The Singapore Exchange Centre in Shenton Way. ST PHOTO: JOYCE FANG

SINGAPORE - New measures are in place to make it easier for companies to launch share issues to bolster their finances during the coronavirus crisis.

They include suspending the entry of firms at financial risk onto the watch list and enhancing the share issue limit for mainboard companies so they can raise funds more easily.

The Singapore Exchange Regulation (SGX RegCo) said on Wednesday (April 8): "Covid-19 has caused a drastic global deterioration in business conditions for all companies, with many experiencing significant loss of revenue and profitability.

"Share prices have also fallen, translating to sharp declines in market capitalisation. Companies are also likely to face liquidity crunch at this time as banks are tightening credit."

Companies are usually placed on the SGX watch list after three years of losses or when their market capitalisation falls below $40 million.

But the exchange's regulatory arm said placing firms on the watch-list now might cause "undue prejudice to companies in navigating the business challenges in this climate".

SGX RegCo will also provisionally suspend half-yearly reviews, which are conducted on the first market days of June and December to see which companies should go on the list.

"The suspension is to enable our (companies) to focus on meeting the current business and economic challenges and dealing with any resultant liquidity crunch," the SGX RegCo said.

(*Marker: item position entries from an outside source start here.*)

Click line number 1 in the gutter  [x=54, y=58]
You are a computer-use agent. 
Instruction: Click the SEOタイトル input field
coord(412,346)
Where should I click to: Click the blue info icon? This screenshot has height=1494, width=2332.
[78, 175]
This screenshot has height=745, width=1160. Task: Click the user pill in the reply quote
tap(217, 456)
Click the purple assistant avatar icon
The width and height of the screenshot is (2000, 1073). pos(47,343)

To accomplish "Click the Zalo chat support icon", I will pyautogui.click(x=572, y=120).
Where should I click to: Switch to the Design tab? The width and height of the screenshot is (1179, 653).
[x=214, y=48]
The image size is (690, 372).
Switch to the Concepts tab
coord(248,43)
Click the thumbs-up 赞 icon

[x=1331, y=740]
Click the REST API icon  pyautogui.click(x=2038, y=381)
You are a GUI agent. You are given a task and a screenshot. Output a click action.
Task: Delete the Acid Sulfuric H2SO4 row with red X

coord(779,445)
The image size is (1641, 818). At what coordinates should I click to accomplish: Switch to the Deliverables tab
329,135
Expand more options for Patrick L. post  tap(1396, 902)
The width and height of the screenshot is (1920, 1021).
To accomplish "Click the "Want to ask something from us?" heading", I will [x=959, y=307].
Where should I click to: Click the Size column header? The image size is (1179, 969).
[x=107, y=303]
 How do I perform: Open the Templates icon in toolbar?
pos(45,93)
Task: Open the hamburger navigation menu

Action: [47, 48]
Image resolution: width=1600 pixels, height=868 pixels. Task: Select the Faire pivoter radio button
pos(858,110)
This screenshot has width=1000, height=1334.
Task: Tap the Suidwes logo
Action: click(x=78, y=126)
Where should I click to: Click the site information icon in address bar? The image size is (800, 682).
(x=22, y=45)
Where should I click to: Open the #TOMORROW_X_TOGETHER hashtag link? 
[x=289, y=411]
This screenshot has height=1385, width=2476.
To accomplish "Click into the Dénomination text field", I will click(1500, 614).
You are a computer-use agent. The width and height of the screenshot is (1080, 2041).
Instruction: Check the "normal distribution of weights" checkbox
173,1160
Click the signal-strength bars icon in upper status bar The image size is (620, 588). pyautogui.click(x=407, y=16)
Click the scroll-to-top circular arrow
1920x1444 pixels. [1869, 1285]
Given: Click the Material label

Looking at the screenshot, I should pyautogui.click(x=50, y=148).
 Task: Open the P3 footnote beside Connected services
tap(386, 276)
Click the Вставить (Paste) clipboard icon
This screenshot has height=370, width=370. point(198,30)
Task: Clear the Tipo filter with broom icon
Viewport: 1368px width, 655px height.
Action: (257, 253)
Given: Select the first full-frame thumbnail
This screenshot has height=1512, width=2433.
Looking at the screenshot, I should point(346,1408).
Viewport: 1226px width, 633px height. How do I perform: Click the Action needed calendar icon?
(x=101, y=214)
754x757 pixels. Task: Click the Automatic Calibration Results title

Companies that meet certain criteria under the listing rules will continue to be able to exit the watch-list.

SGX RegCo will also enhance the share issue limit for mainboard firms so they can accelerate fund-raising efforts.

This will allow companies to seek a general mandate for an issue of pro rata shares and convertible securities of up to 100 per cent of their share capital, an increase from the 50 per cent threshold now. The enhanced limit is effective from April 8 and will be in force until Dec 31 next year.

Companies intending to raise funds using the enhanced limit must seek shareholder approval either via a general mandate at the annual general meeting or by specific approval at an extraordinary general meeting.

The limit is also subject to conditions such as the board's confirmation that it is in the interests of the firm and shareholders, among others.

The Securities Investors Association (Singapore), or Sias, welcomed the move.

Chief executive David Gerald said: "It enables the issuers to raise funds to keep alive their business. This is good for not only the companies but also to their shareholders.

"We also note the enhancement of the general mandate to 100 per cent obtained from shareholders at the AGM or general meetings. This will enable the issuers to raise funds expeditiously to meet liquidity needs."